══ Record extracts
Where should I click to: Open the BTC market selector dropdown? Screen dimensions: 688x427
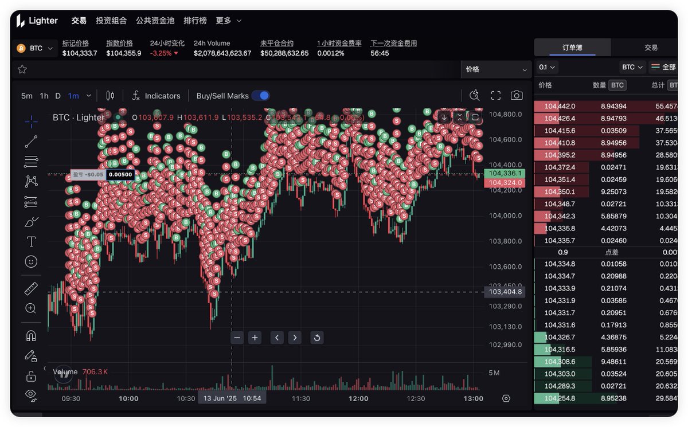pyautogui.click(x=36, y=48)
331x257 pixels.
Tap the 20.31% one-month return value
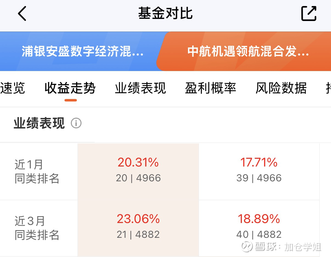click(x=138, y=163)
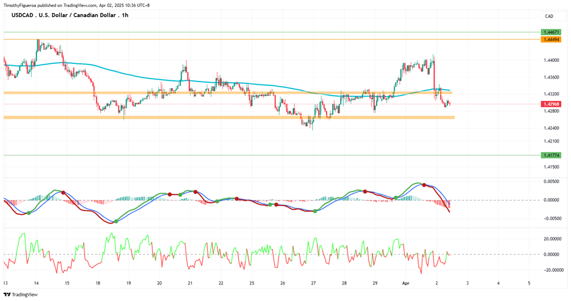Image resolution: width=571 pixels, height=301 pixels.
Task: Click the 21 date label on the time axis
Action: (x=190, y=283)
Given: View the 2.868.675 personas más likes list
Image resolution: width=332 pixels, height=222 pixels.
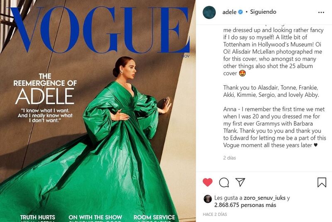Looking at the screenshot, I should pos(245,205).
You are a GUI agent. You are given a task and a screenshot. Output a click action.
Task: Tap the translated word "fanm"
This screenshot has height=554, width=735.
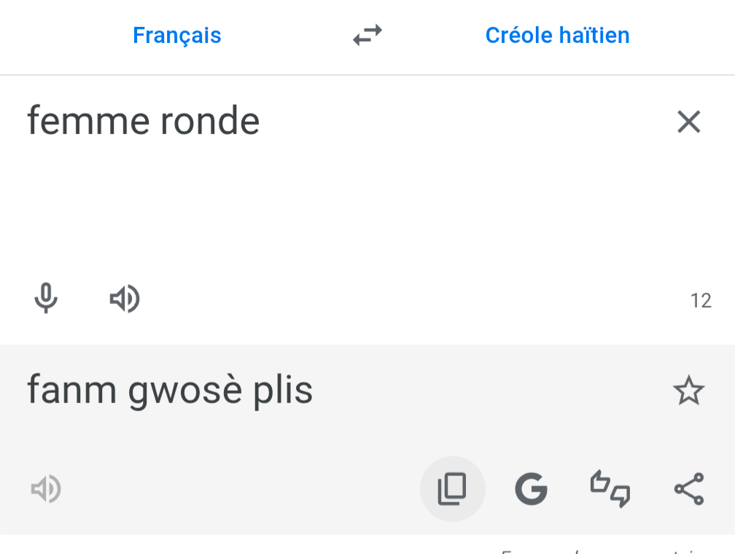pos(71,391)
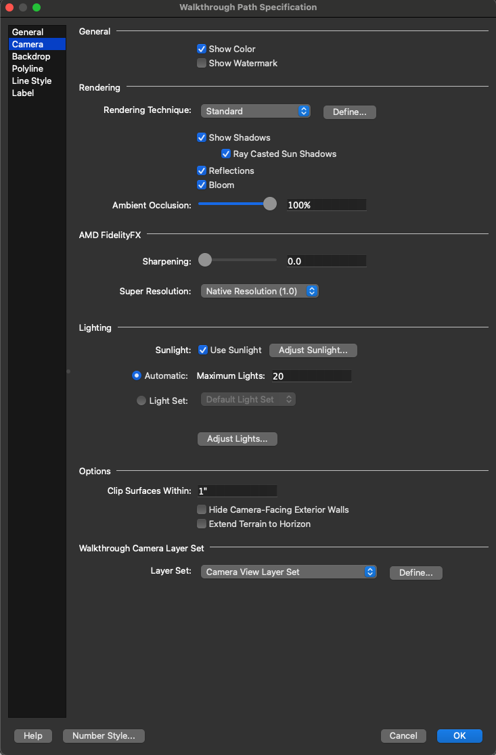Toggle the Reflections checkbox
496x755 pixels.
point(202,170)
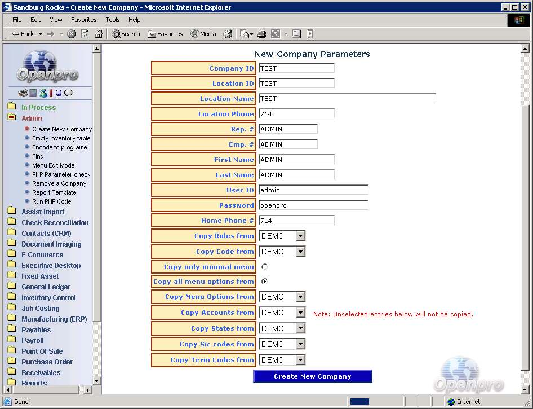Open the Copy Rules from dropdown
This screenshot has height=409, width=533.
pyautogui.click(x=300, y=236)
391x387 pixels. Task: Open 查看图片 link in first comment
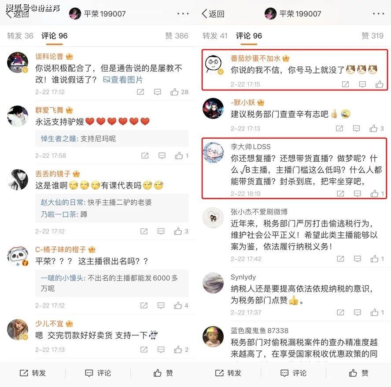pos(123,80)
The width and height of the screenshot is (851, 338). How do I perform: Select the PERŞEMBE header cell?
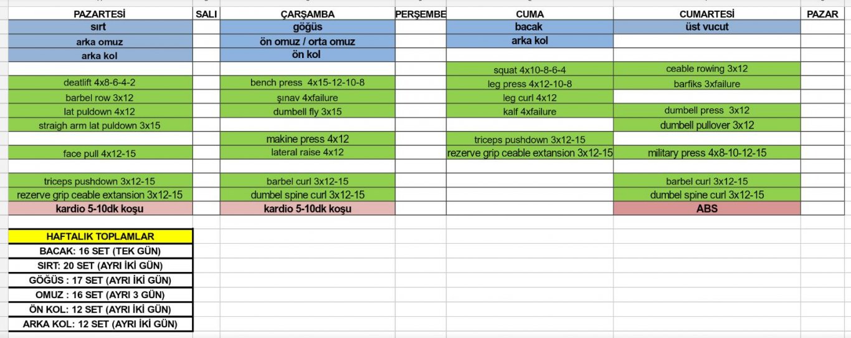421,14
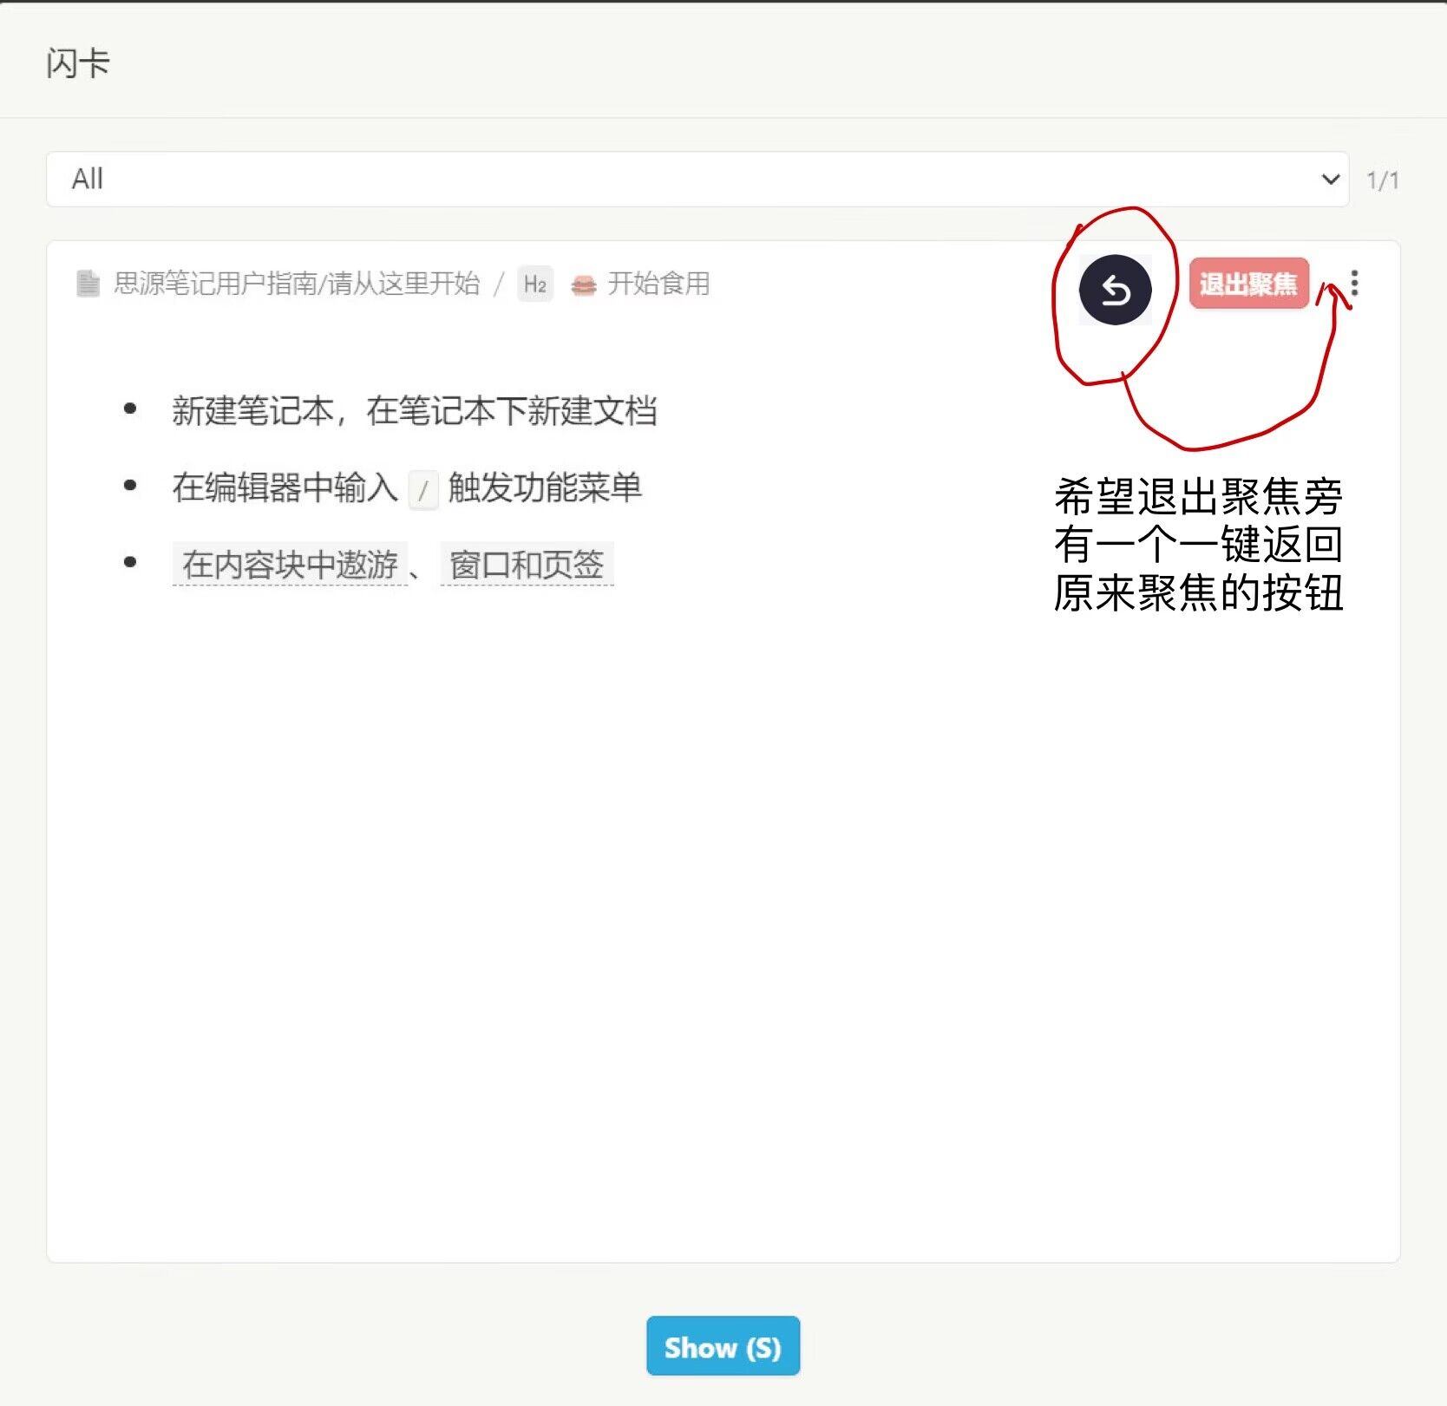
════
Task details: Could you retype all of the lines above word for word, leaving out the pictures?

Worked answer:
Where should I click to: Open the BTC market selector dropdown? Screen dimensions: 688x427
pyautogui.click(x=36, y=48)
331x257 pixels.
Tap the 20.31% one-month return value
click(x=138, y=163)
Image resolution: width=571 pixels, height=301 pixels.
Task: Click the 21 date label on the time axis
Action: (x=190, y=283)
Given: View the 2.868.675 personas más likes list
Image resolution: width=332 pixels, height=222 pixels.
Looking at the screenshot, I should pos(245,205).
You are a GUI agent. You are given a task and a screenshot. Output a click action.
Task: Tap the translated word "fanm"
This screenshot has height=554, width=735.
pos(71,391)
Toggle the Reflections checkbox
496x755 pixels.
point(202,170)
Open the Copy Rules from dropdown
This screenshot has height=409, width=533.
pyautogui.click(x=300, y=236)
391x387 pixels. Task: Open 查看图片 link in first comment
pos(123,80)
The width and height of the screenshot is (851, 338). How do I perform: Select the PERŞEMBE header cell?
421,14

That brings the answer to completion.